### YOUR ASSIGNMENT
Every entry must be output exactly as it is written.

[Data excerpts]

----

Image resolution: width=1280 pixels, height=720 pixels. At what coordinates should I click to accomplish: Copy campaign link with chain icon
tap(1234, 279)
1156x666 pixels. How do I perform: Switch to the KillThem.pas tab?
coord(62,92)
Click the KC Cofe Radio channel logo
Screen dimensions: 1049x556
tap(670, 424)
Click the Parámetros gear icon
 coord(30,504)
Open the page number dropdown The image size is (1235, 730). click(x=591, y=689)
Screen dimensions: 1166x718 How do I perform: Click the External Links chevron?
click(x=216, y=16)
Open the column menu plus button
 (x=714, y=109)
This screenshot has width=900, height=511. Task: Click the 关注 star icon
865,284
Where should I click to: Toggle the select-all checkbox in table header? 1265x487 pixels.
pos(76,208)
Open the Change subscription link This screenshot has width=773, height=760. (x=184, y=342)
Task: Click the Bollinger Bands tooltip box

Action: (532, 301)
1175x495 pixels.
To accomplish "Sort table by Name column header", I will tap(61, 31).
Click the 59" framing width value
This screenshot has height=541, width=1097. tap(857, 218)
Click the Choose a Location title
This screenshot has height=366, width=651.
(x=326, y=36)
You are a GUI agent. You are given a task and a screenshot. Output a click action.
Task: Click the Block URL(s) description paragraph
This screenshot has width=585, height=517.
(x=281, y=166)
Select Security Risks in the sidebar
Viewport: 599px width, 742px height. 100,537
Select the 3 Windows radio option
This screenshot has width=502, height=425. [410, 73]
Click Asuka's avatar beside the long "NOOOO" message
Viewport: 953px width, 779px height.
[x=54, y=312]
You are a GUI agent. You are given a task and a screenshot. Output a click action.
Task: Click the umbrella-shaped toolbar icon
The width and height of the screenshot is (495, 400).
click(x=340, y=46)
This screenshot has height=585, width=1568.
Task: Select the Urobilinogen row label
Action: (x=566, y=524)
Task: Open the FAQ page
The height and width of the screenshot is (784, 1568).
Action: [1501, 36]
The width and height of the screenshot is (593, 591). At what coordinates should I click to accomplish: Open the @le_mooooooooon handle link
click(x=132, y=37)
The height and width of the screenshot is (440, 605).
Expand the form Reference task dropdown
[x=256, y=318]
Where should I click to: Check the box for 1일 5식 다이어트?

----

### TASK RESULT
Image resolution: width=1280 pixels, height=720 pixels. At what coordinates should I click to accomplish: Copy campaign link with chain icon
tap(1234, 279)
1156x666 pixels. How do I perform: Switch to the KillThem.pas tab?
coord(62,92)
Click the KC Cofe Radio channel logo
Screen dimensions: 1049x556
tap(670, 424)
Click the Parámetros gear icon
 coord(30,504)
Open the page number dropdown The image size is (1235, 730). click(x=591, y=689)
Screen dimensions: 1166x718 How do I perform: Click the External Links chevron?
click(x=216, y=16)
Open the column menu plus button
 (x=714, y=109)
This screenshot has width=900, height=511. Task: Click the 关注 star icon
865,284
Where should I click to: Toggle the select-all checkbox in table header? 1265x487 pixels.
pos(76,208)
Open the Change subscription link This screenshot has width=773, height=760. (x=184, y=342)
Task: Click the Bollinger Bands tooltip box

Action: (532, 301)
1175x495 pixels.
To accomplish "Sort table by Name column header", I will tap(61, 31).
Click the 59" framing width value
This screenshot has height=541, width=1097. tap(857, 218)
Click the Choose a Location title
This screenshot has height=366, width=651.
(x=326, y=36)
You are a GUI agent. You are given a task and a screenshot. Output a click action.
Task: Click the Block URL(s) description paragraph
This screenshot has width=585, height=517.
(x=281, y=166)
Select Security Risks in the sidebar
Viewport: 599px width, 742px height. 100,537
Select the 3 Windows radio option
This screenshot has width=502, height=425. [410, 73]
Click Asuka's avatar beside the long "NOOOO" message
Viewport: 953px width, 779px height.
[x=54, y=312]
You are a GUI agent. You are given a task and a screenshot. Output a click action.
Task: Click the umbrella-shaped toolbar icon
The width and height of the screenshot is (495, 400).
click(x=340, y=46)
This screenshot has height=585, width=1568.
Task: Select the Urobilinogen row label
Action: (x=566, y=524)
Task: Open the FAQ page
The height and width of the screenshot is (784, 1568).
Action: [1501, 36]
The width and height of the screenshot is (593, 591). At what coordinates should I click to accomplish: Open the @le_mooooooooon handle link
click(x=132, y=37)
The height and width of the screenshot is (440, 605).
Expand the form Reference task dropdown
[x=256, y=318]
Where should I click to: Check the box for 1일 5식 다이어트?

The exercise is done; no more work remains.